Drugs developed to 'target' a specific kinase within the cell, for example, are usually characterized against only a handful (1–2%) of the known kinases in humans; thus, the true 'specificity' of these agents is largely untested. While this does not hinder the rational design and testing of such drugs during clinical development, the extent to which other cellular targets are affected is unclear. Gene-expression profiling and molecular genetics have revealed that multiple clinically and biologically distinct molecular subtypes are present within the same tumor. As a result, we are beginning to determine how subgroups of patients respond to particular treatments on the basis of the genetic and epigenetic profile of their tumors, and we have begun to tailor the treatments accordingly. Given the biological diversity and continuing evolution of tumors, however, it is perhaps not surprising that a single treatment with a targeted therapy is unable to cure many patients. The redundancy of signaling pathways, crosstalk between multifunctional cellular signaling networks, and complex tissue microenvironment interactions mean that the complete picture remains elusive. Even with the sophisticated technologies available, we see only a snapshot of the dynamic carcinogenic process.

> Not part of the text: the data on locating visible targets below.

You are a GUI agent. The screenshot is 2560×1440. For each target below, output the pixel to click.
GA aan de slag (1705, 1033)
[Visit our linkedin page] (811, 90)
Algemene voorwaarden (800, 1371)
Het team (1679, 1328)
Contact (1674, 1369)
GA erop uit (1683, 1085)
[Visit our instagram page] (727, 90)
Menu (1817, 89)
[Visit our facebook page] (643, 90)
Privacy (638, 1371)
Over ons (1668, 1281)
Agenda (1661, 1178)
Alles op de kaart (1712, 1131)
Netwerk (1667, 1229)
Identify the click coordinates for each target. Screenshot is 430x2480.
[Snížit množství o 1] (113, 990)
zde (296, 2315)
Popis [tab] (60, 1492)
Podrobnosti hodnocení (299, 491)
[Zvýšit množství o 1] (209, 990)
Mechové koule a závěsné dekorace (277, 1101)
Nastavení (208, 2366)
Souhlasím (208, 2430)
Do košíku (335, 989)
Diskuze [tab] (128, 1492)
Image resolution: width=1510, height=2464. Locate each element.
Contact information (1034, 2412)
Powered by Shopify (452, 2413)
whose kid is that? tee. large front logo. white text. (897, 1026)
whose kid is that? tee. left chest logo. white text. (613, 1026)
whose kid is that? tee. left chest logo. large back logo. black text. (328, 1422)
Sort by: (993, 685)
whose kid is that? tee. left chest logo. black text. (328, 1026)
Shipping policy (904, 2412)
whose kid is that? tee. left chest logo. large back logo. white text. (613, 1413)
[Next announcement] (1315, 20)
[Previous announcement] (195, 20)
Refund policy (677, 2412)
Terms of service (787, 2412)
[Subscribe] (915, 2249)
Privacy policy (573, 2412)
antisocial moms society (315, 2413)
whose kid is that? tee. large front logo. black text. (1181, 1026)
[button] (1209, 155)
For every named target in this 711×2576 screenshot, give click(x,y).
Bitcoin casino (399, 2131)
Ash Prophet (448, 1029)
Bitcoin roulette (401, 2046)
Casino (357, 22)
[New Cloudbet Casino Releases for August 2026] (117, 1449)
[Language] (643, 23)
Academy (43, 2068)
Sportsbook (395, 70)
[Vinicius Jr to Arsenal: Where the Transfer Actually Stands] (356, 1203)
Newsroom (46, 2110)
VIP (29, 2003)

Why and how cancer cells that initially respond to treatment become resistant is another mystery. We have only begun to scratch the surface in terms of our understanding of resistance. Admittedly, new insights have been gleaned from studies of gefitinib and imatinib—many of the patients initially responsive to these drugs developed resistance because they harbored secondary mutations in the drug target that interfered with the drug's binding or efficacy. Presumably, these secondary resistance mutations arose to circumvent the effects of the drug. Yet, not all patients who developed resistance acquired these mutations. Retrospective analyses have not been undertaken to assess the mutational response of patients treated with chemotherapy agents. It is clear that standard concepts in pharmacodynamics no longer account for either de novo or acquired drug resistance at the clinical level. If cancer cells develop multiple mutations in response to most treatments, the identification of 'treatment-response mutations' with targeted agents might also be misleading in the progress towards individualized treatment.

Exploring new drug combinations and dose schedules is one approach to overcome the problem of resistance with these new agents. Development of newer drugs that are active against a different portion of the 'target' are ongoing. But the testing of targeted drug combinations with adjuvant therapies and attaining optimum patient selection, pose an even bigger challenge for clinical trial testing. The number of patients needed to test such multiple drug combinations, especially with sufficient control arms, will be very difficult to ascertain and achieve. For now our optimism is justified, but targeted therapies used singly do not yet constitute an answer for individualized treatment.